Many believe that it is difficult to train a Great Dane. This idea stems from traditional dog training methods. Great Danes are very sensitive to abuse and do not respond well to conventional training. However, through positive training (click training, rewards, etc.) amazing results can be achieved. 


These dogs need frequent companionship. They are not usually destructive, but they can become when left on their own for too long or if you are bored. They can also be destructive due to their large size, especially when they are puppies and teens, but they are not very active indoors. 


Is a Great Dane easy to take care of? 

Great Dane hair care is simple. Brushing is usually enough to remove dead hair. A bath is only necessary when the dog is dirty, and due to its size, it is always advisable to go to a kennel. 


These dogs need moderate exercise and are more active outdoors than indoors. Although they are very large dogs, they do not adapt well to living outside or in the garden. And it is better if they are allowed to live inside the house and in the nucleus of the family and to go out to exercise. 


Because of their relatively calm temperament, they can adapt to living in apartments, but their size can cause problems in very small homes, as they can break decorations without realizing it. On the other hand, also due to its size, before adopting a Great Dane, it is necessary to bear in mind that feeding costs can be quite high. 

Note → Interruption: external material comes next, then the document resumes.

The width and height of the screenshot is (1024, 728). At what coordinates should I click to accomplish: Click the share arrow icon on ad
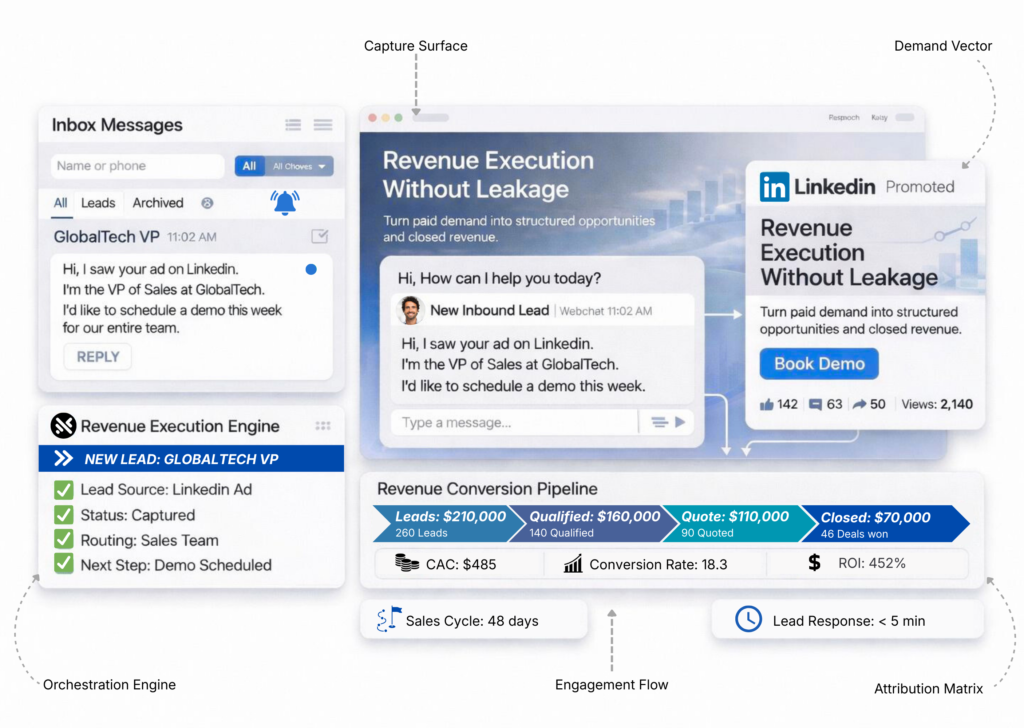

How do I keep my Great Dane healthy? 

Unfortunately, this is one of the dog breeds prone to various canine diseases. Among the most common diseases of the Great Dane are the following: 


Great Danes, like many large dogs, have a rather slow metabolism. This results in less energy and lower food consumption per pound of dog food in small breeds. Great Danes suffer from health problems that are common in large breeds, including gastroduodenal volvulus (GDV). The average life span of a Great Dane ranges from six to eight years. Like many other large breeds, Great Danes are at a particular risk of developing hip dysplasia. 

gastric torsion

cardiomyopathy

thigh muscle abnormalities

Cervical and caudal spondylotic myelopathy or wobbly syndrome

waterfalls

Elbow dysplasia

Osteosarcoma

To prevent the development of the above conditions or the timely detection of symptoms, annual checkups of your dog will be necessary, as well as keeping the vaccination and deworming schedule up to date. Go to your vet whenever you suspect or notice any strange behavior in your great dog.